Exercise materials:
◇ ◇ ◇

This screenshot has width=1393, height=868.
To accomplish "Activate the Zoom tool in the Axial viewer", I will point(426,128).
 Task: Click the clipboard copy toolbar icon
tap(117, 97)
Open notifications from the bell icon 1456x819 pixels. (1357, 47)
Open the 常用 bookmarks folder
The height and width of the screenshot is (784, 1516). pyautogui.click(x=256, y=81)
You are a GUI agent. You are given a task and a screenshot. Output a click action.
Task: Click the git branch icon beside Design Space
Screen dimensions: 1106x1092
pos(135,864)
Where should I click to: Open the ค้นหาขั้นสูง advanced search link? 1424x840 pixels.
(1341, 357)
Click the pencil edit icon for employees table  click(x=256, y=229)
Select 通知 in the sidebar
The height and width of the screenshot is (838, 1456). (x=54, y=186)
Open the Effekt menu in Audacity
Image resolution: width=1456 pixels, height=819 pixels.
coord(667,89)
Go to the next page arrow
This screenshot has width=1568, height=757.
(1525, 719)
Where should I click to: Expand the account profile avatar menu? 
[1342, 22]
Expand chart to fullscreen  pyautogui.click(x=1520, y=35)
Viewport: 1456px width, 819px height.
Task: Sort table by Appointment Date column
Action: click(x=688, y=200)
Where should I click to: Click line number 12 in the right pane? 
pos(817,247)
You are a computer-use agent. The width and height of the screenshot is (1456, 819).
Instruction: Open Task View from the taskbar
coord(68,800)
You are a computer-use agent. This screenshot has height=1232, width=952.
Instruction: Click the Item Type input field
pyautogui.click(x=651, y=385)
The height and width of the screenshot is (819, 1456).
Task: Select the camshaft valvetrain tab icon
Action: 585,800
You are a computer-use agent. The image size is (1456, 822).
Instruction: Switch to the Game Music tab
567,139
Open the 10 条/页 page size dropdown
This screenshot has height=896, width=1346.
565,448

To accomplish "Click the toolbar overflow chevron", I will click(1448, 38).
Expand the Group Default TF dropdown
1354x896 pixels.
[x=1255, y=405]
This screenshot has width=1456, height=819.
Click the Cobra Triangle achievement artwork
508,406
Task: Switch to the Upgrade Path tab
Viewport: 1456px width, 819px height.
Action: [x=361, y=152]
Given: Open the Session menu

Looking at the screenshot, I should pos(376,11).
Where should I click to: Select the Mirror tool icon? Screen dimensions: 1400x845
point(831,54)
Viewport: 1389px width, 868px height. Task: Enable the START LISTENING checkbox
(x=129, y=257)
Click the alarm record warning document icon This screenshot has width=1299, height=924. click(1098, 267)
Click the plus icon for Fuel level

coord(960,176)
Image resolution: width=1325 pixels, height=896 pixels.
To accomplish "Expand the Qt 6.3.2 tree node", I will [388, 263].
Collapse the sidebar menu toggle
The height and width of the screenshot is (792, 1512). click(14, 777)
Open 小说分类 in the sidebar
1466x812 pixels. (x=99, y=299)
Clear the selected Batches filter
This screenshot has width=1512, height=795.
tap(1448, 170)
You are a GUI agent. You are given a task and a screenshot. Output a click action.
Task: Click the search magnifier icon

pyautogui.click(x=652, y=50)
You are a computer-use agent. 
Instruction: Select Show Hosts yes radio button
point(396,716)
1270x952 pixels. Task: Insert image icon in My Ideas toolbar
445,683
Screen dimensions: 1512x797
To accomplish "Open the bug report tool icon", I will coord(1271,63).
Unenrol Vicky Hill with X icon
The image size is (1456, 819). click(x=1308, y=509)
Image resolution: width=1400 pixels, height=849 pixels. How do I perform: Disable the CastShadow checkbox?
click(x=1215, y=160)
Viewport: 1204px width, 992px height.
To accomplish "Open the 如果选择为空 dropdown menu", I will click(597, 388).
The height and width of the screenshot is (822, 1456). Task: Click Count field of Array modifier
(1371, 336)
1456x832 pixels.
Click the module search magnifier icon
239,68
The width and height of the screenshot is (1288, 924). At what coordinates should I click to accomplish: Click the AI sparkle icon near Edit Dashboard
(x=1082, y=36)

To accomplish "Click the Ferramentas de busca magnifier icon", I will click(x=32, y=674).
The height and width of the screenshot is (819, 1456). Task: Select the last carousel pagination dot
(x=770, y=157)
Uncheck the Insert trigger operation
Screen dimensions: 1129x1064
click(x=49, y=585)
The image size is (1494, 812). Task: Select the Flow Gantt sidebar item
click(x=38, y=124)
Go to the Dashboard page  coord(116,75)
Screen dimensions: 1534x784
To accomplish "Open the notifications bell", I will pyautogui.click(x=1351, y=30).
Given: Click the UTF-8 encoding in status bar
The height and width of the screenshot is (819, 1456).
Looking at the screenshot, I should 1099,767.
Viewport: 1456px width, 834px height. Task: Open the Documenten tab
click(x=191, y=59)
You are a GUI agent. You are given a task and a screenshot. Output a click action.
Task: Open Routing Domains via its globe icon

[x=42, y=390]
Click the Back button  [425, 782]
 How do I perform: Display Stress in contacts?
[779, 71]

◇ ◇ ◇

Action item:
Give back the lines of the data exactly as they are written, from the first line through the line containing "Open notifications from".

Exercise solution:
This screenshot has width=1393, height=868.
To accomplish "Activate the Zoom tool in the Axial viewer", I will point(426,128).
 Task: Click the clipboard copy toolbar icon
tap(117, 97)
Open notifications from the bell icon 1456x819 pixels. (1357, 47)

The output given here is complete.